En décembre, le Groupe international de soutien au Liban (GIS), réuni sous la houlette de la France – comptant plusieurs pays européens et arabes –, avait conditionné toute aide financière à une série de réformes « urgentes ».
Foucher « inquiet »
Même son de cloche de la part de l’ambassadeur de France à Beyrouth, Bruno Foucher, qui a fait part hier de son inquiétude concernant le gel des négociations du Liban avec le FMI au début du mois, après l’incapacité des négociateurs libanais à présenter des chiffres unifiés concernant les pertes affichées par le pays.

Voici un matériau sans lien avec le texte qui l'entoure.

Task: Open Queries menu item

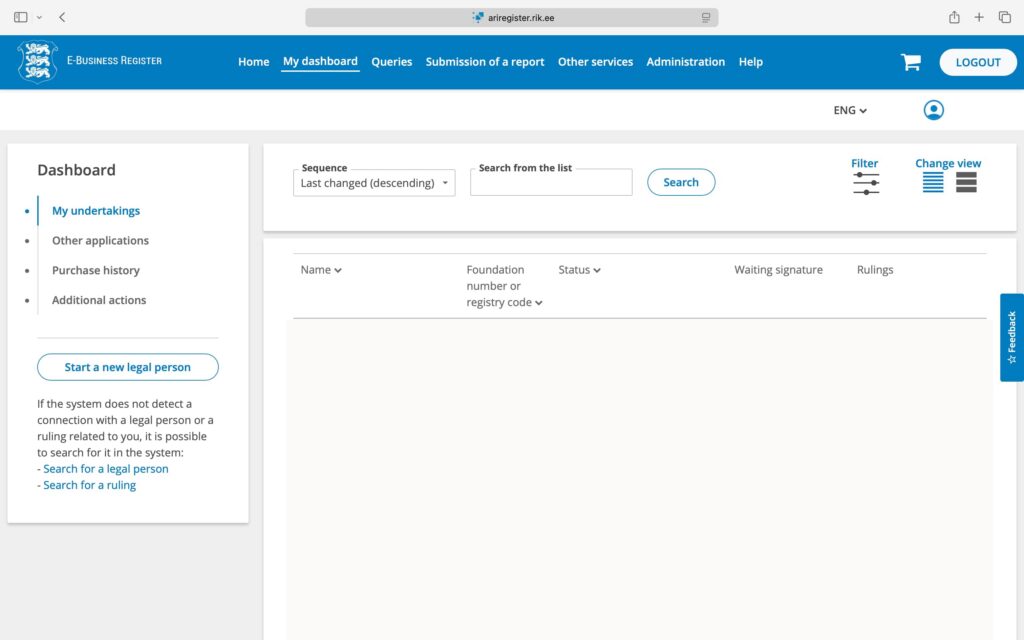Action: [x=391, y=62]

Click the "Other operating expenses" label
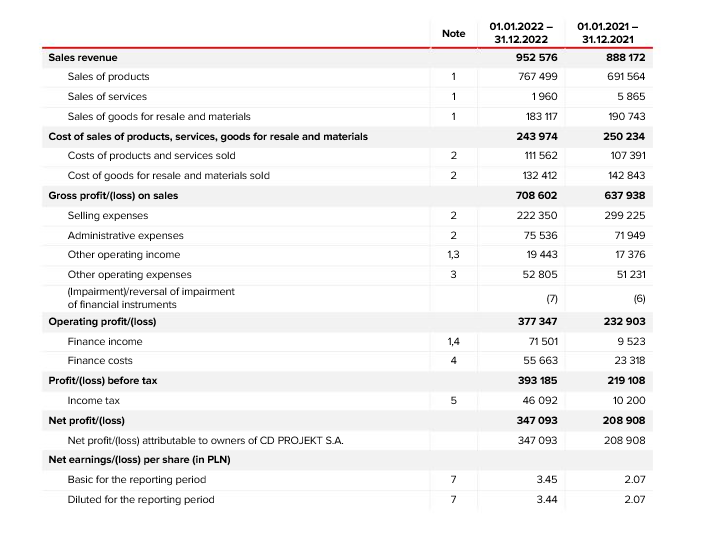pyautogui.click(x=129, y=275)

« Jusqu’à présent, on demandait au gouvernement libanais d’aller vers le FMI et d’élaborer un programme avec lui pour restaurer la signature internationale du Liban. Mais nous sommes en train de sortir de ce chemin », a déclaré M. Foucher à L’Orient-Le Jour, en marge de la signature d’une convention entre l’Agence française de développement et l’ONG Solidarités international pour un projet de gestion des catastrophes naturelles au Liban (voir par ailleurs). « Nous avons une bonne raison d’être inquiets parce que le FMI ne va pas modifier son langage. Il a répété quatre fois publiquement, y compris à son haut niveau, ce qu’il attendait du Liban. Si le Liban sort de cette voie, comme je l’entends dire, je ne sais pas quel sera le plan B », a mis en garde le diplomate. Et de poursuivre : « La population souffre et cette souffrance ne va pas s’atténuer. Il faut prendre des mesures, faire des réformes et pour l’instant je ne vois pas ce chemin se tracer avec beaucoup de netteté devant nous. Cela nous rend donc très inquiets. »

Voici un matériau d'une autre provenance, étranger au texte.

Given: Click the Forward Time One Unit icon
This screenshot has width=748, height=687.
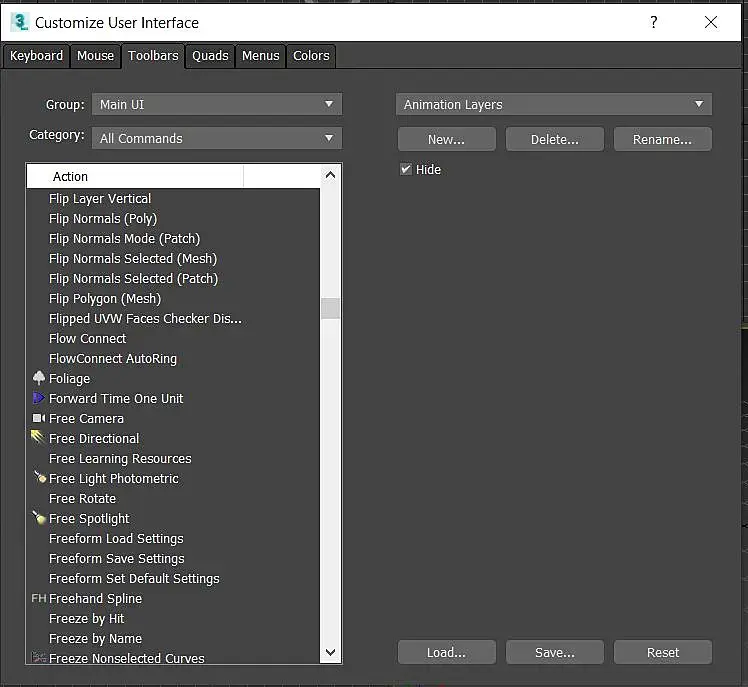Looking at the screenshot, I should (39, 398).
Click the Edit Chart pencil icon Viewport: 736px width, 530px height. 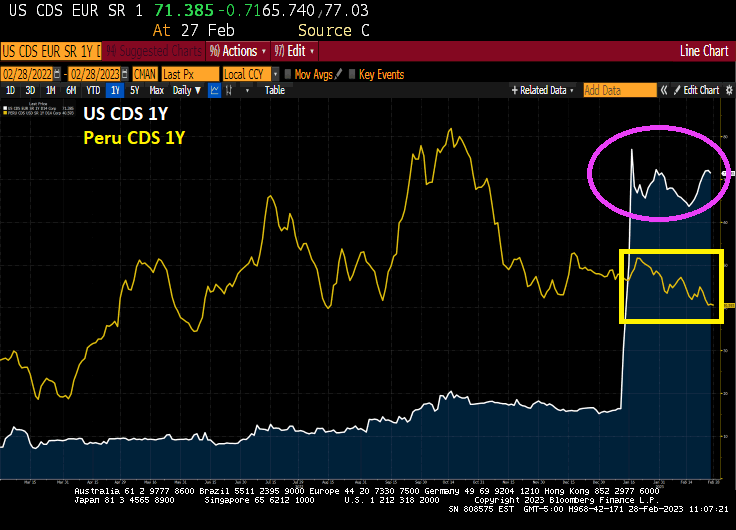(676, 90)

Les propos de l’ambassadeur de France interviennent après les déclarations mardi du secrétaire général du Hezbollah, Hassan Nasrallah, qui avait estimé, dans une allusion aux négociations du Liban avec le FMI, qu’« il ne faut pas se limiter à une seule option pour sortir de la crise ». « Nous devons frapper à toutes les portes possibles pour empêcher l’effondrement et prévenir la famine. Nous ne pouvons pas rester les bras croisés en attendant les résultats » de ces négociations, a encore dit le leader chiite qui avait appelé dans un précédent discours à établir des relations commerciales avec l’Est.

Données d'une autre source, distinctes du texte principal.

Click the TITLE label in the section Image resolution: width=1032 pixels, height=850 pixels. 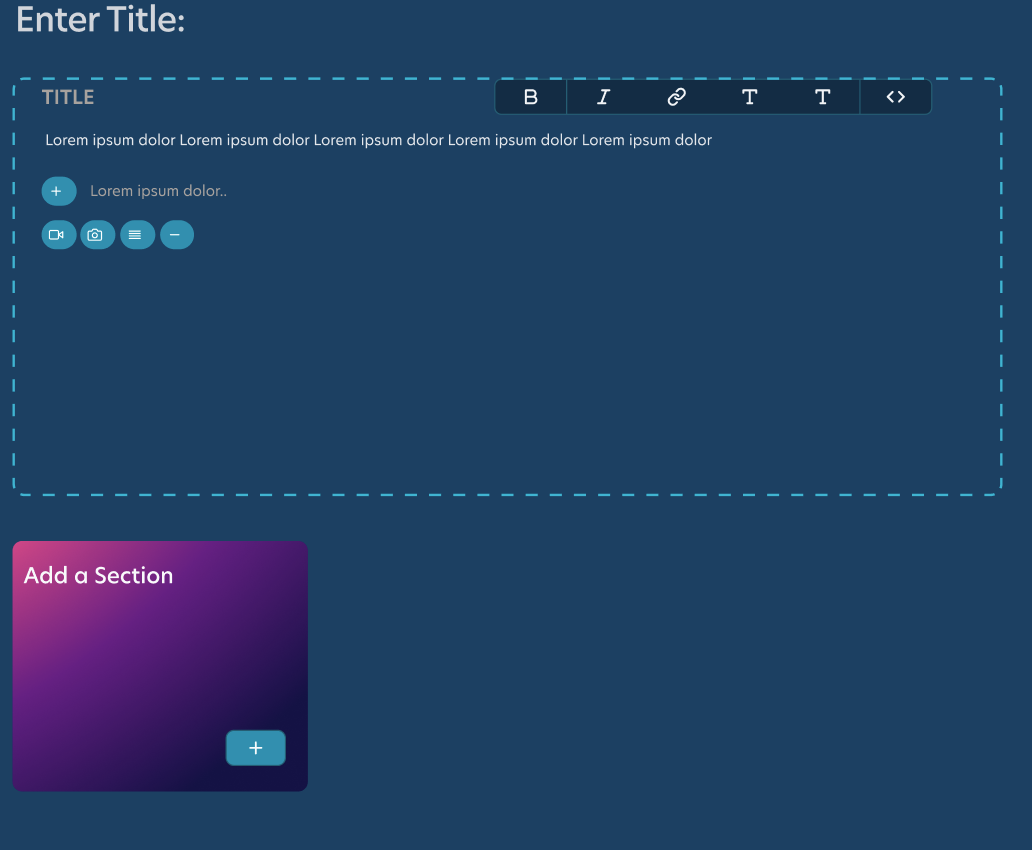pos(69,96)
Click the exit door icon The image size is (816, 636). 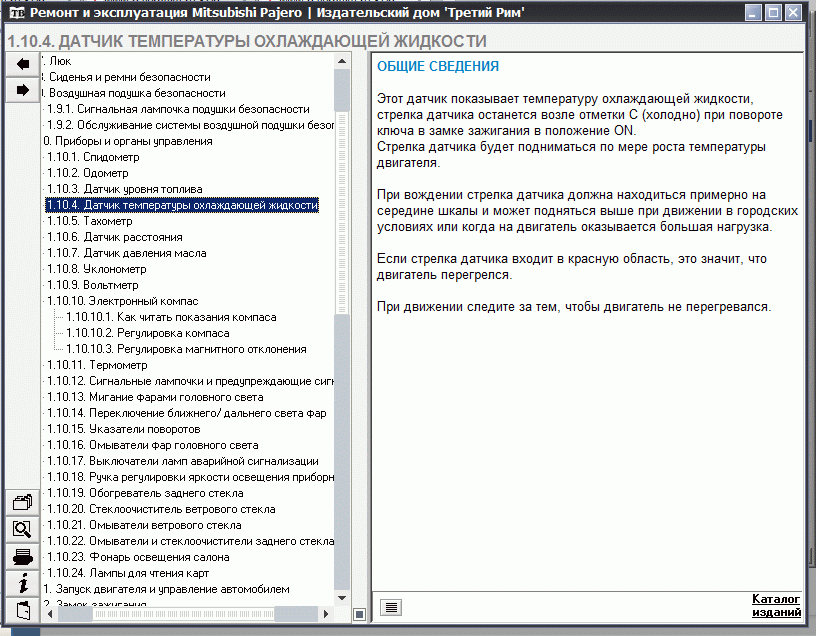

Interrogé par L’OLJ sur les aides promises au Liban par la conférence dite CEDRE (Paris, 2018), M. Foucher rappelle qu’il s’agit d’un « instrument de relance de la croissance au travers d’investissements lourds » et que le pays ne pourra en bénéficier que s’il redore son image vis-à-vis de la communauté internationale. « Les investissements de CEDRE sont portés par les entreprises. Vous pensez bien que ces dernières ne vont pas travailler dans un État où la signature n’est pas garantie et où les risques financiers sont au maximum. Les entreprises qui voulaient investir étaient nombreuses avant que la crise n’explose. Elles ne viendront que si le Liban restaure son image internationale et c’est la raison pour laquelle le passage par le FMI est nécessaire », explique l’ambassadeur.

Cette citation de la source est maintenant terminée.